** ASSIGNED TASK **
Reproduce the listing below exactly, from its first line down to and including the line with "Task: Click the Sur".

** DATA EXTRACTS **
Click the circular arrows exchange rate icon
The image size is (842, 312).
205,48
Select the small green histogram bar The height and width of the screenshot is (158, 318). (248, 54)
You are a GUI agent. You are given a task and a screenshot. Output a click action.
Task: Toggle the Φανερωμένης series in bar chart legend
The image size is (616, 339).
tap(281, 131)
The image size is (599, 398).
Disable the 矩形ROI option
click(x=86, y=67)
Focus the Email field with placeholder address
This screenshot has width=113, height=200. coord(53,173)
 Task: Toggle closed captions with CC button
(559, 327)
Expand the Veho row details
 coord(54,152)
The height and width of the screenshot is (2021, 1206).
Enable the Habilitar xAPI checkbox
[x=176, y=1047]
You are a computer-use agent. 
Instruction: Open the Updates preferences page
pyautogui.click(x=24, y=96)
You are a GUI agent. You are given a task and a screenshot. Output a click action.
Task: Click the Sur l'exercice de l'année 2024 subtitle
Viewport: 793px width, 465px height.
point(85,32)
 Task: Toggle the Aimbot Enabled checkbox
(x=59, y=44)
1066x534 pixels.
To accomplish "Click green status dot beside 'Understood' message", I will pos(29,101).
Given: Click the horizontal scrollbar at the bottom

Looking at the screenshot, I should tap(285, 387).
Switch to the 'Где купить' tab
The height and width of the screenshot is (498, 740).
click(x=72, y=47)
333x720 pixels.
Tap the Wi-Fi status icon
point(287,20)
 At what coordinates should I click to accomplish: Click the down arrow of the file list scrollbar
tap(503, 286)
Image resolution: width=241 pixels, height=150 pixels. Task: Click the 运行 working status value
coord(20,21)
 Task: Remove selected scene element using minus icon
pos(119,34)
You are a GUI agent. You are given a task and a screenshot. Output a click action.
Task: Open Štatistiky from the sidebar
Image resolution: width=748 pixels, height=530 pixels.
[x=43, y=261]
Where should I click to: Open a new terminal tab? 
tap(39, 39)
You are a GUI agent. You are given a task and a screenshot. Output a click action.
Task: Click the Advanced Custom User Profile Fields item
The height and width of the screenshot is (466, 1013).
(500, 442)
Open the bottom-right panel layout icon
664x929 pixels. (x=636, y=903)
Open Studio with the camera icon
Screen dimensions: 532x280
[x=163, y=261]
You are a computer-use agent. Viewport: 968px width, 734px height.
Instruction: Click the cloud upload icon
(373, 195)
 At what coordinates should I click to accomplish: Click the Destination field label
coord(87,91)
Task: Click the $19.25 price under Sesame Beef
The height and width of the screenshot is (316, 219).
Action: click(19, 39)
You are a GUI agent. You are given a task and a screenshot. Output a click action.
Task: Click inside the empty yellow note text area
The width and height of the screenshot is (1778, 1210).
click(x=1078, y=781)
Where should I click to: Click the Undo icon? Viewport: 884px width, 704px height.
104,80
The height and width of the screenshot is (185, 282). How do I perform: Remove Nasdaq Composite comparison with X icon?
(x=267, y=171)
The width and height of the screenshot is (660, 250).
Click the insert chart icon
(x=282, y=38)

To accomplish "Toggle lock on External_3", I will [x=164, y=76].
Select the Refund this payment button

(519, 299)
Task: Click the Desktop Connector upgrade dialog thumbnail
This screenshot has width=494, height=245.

** EXERCISE ANSWER **
Click the circular arrows exchange rate icon
The image size is (842, 312).
205,48
Select the small green histogram bar The height and width of the screenshot is (158, 318). (248, 54)
You are a GUI agent. You are given a task and a screenshot. Output a click action.
Task: Toggle the Φανερωμένης series in bar chart legend
The image size is (616, 339).
tap(281, 131)
The image size is (599, 398).
Disable the 矩形ROI option
click(x=86, y=67)
Focus the Email field with placeholder address
This screenshot has width=113, height=200. coord(53,173)
 Task: Toggle closed captions with CC button
(559, 327)
Expand the Veho row details
 coord(54,152)
The height and width of the screenshot is (2021, 1206).
Enable the Habilitar xAPI checkbox
[x=176, y=1047]
You are a computer-use agent. 
Instruction: Open the Updates preferences page
pyautogui.click(x=24, y=96)
You are a GUI agent. You are given a task and a screenshot. Output a click action.
Task: Click the Sur l'exercice de l'année 2024 subtitle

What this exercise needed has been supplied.